「安楽探偵」小林泰三
【内 容】
街いちばんの名探偵の元には、奇妙な依頼人ばかりがやって来る。
熱狂的ファンの中年男に、執拗に真似をされる恐怖を語る人気アイドル。(「アイドルストーカー」)
何者かに太る薬を盛られていると訴えるダイエットマニアの女。(「ダイエット」)
事務所から一歩も出ないものぐさな探偵の推理とは?
全編に仕掛けられた巧妙な罠と黒い笑い。奇才が放つ連作ミステリー。
【目 次】
「アイドルストーカー」
「消去法」
「ダイエット」
「食材」
「命の軽さ
「モリアーティ」
【感 想】
文庫オリジナルの連作短編集です。
4作はWeb文庫で発表されたものですが、最後の2話は、文庫書き下ろしです。
各編とも、ちょっっと変わった依頼が探偵事務所に持ち込まれますが、現場にも行かずに、たちどころに依頼された事柄を解決してしまうという、いわゆる「安楽椅子探偵」ものの話です。

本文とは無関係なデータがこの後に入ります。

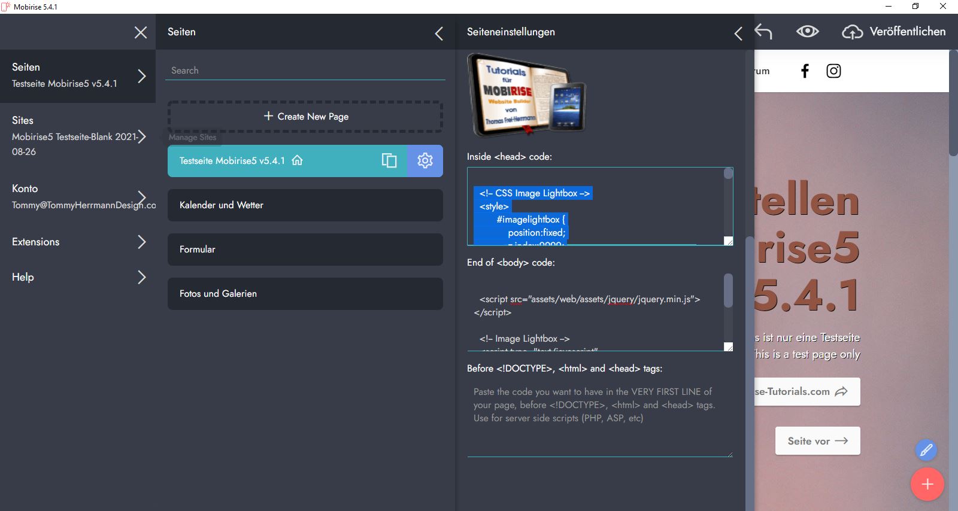Click the pages Search field
Image resolution: width=958 pixels, height=511 pixels.
pos(305,71)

でも、最初の2編は、その謎がほとんどの読者に読めてしまう程度の話です。
ちょっと面白かったのが、第3話の「ダイエット」ですが、何度読み返しても名探偵の出した答えにならないのです。突然のどんでん返しに唖然となってしまいました。
その後の話しも、ちょっと不可解な話だなと思いながら読み進めましたが、やはり最終話に連作短編全体にかかわるオチが用意されていました。
連作短編と言うよりは、6つの章に別れた長編と考えて読む方が良いのではと思います。
最初の2話のつまらない結末に、途中で投げ出してしまいそうでしたが、投げ出さずに良かった・・・というところでした。